What you will do: Each entry is to be printed again word for word.

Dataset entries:
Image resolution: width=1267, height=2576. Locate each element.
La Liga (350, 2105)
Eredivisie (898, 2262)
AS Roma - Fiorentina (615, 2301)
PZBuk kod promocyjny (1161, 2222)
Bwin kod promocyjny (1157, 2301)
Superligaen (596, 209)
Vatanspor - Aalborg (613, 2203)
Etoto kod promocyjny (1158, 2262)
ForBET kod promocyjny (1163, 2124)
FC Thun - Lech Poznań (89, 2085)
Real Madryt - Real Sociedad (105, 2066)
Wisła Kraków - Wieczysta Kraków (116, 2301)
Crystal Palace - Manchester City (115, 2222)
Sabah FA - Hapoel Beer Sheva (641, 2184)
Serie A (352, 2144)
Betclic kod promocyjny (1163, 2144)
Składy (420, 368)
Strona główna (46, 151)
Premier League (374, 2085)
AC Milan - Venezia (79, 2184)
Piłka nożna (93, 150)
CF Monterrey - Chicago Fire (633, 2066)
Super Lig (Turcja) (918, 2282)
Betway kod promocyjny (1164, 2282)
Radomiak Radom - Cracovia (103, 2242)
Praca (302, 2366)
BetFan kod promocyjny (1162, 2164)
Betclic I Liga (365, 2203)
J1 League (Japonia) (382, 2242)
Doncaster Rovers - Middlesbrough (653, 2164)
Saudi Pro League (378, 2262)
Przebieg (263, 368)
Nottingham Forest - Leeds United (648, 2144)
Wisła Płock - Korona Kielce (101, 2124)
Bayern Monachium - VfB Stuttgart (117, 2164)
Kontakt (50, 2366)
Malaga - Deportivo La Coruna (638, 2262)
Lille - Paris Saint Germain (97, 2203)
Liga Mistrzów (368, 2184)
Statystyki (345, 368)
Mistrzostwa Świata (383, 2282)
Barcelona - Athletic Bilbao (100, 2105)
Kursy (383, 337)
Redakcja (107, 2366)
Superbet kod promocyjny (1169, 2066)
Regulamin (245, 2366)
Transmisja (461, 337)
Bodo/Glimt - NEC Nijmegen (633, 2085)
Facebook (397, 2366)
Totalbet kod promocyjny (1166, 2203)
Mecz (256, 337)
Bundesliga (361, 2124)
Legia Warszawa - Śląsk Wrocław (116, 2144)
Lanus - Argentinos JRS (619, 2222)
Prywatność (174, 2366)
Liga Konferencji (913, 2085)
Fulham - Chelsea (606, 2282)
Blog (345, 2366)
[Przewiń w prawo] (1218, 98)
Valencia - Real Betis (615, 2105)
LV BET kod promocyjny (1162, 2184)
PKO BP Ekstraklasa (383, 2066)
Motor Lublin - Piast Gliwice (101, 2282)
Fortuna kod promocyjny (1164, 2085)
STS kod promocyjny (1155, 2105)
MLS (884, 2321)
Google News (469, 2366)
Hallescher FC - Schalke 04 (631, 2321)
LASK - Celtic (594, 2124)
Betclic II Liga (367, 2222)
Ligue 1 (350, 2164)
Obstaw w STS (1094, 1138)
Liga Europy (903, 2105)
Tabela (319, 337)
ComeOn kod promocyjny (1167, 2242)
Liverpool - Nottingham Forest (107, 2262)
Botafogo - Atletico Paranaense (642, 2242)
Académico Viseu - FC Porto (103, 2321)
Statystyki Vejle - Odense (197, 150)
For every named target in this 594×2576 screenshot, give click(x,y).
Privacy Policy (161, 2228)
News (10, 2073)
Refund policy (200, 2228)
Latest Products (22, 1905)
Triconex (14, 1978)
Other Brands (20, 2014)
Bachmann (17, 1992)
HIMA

Completed task:
Image resolution: width=1267, height=2576. Locate each element.
La Liga (350, 2105)
Eredivisie (898, 2262)
AS Roma - Fiorentina (615, 2301)
PZBuk kod promocyjny (1161, 2222)
Bwin kod promocyjny (1157, 2301)
Superligaen (596, 209)
Vatanspor - Aalborg (613, 2203)
Etoto kod promocyjny (1158, 2262)
ForBET kod promocyjny (1163, 2124)
FC Thun - Lech Poznań (89, 2085)
Real Madryt - Real Sociedad (105, 2066)
Wisła Kraków - Wieczysta Kraków (116, 2301)
Crystal Palace - Manchester City (115, 2222)
Sabah FA - Hapoel Beer Sheva (641, 2184)
Serie A (352, 2144)
Betclic kod promocyjny (1163, 2144)
Składy (420, 368)
Strona główna (46, 151)
Premier League (374, 2085)
AC Milan - Venezia (79, 2184)
Piłka nożna (93, 150)
CF Monterrey - Chicago Fire (633, 2066)
Super Lig (Turcja) (918, 2282)
Betway kod promocyjny (1164, 2282)
Radomiak Radom - Cracovia (103, 2242)
Praca (302, 2366)
BetFan kod promocyjny (1162, 2164)
Betclic I Liga (365, 2203)
J1 League (Japonia) (382, 2242)
Doncaster Rovers - Middlesbrough (653, 2164)
Saudi Pro League (378, 2262)
Przebieg (263, 368)
Nottingham Forest - Leeds United (648, 2144)
Wisła Płock - Korona Kielce (101, 2124)
Bayern Monachium - VfB Stuttgart (117, 2164)
Kontakt (50, 2366)
Malaga - Deportivo La Coruna (638, 2262)
Lille - Paris Saint Germain (97, 2203)
Liga Mistrzów (368, 2184)
Statystyki (345, 368)
Mistrzostwa Świata (383, 2282)
Barcelona - Athletic Bilbao (100, 2105)
Kursy (383, 337)
Redakcja (107, 2366)
Superbet kod promocyjny (1169, 2066)
Regulamin (245, 2366)
Transmisja (461, 337)
Bodo/Glimt - NEC Nijmegen (633, 2085)
Facebook (397, 2366)
Totalbet kod promocyjny (1166, 2203)
Mecz (256, 337)
Bundesliga (361, 2124)
Legia Warszawa - Śląsk Wrocław (116, 2144)
Lanus - Argentinos JRS (619, 2222)
Prywatność (174, 2366)
Liga Konferencji (913, 2085)
Fulham - Chelsea (606, 2282)
Blog (345, 2366)
[Przewiń w prawo] (1218, 98)
Valencia - Real Betis (615, 2105)
LV BET kod promocyjny (1162, 2184)
PKO BP Ekstraklasa (383, 2066)
Motor Lublin - Piast Gliwice (101, 2282)
Fortuna kod promocyjny (1164, 2085)
STS kod promocyjny (1155, 2105)
MLS (884, 2321)
Google News (469, 2366)
Hallescher FC - Schalke 04 (631, 2321)
LASK - Celtic (594, 2124)
Betclic II Liga (367, 2222)
Ligue 1 (350, 2164)
Obstaw w STS (1094, 1138)
Liga Europy (903, 2105)
Tabela (319, 337)
ComeOn kod promocyjny (1167, 2242)
Liverpool - Nottingham Forest (107, 2262)
Botafogo - Atletico Paranaense (642, 2242)
Académico Viseu - FC Porto (103, 2321)
Statystyki Vejle - Odense (197, 150)
For every named target in this 594×2576 screenshot, give click(x,y).
Privacy Policy (161, 2228)
News (10, 2073)
Refund policy (200, 2228)
Latest Products (22, 1905)
Triconex (14, 1978)
Other Brands (20, 2014)
Bachmann (17, 1992)
HIMA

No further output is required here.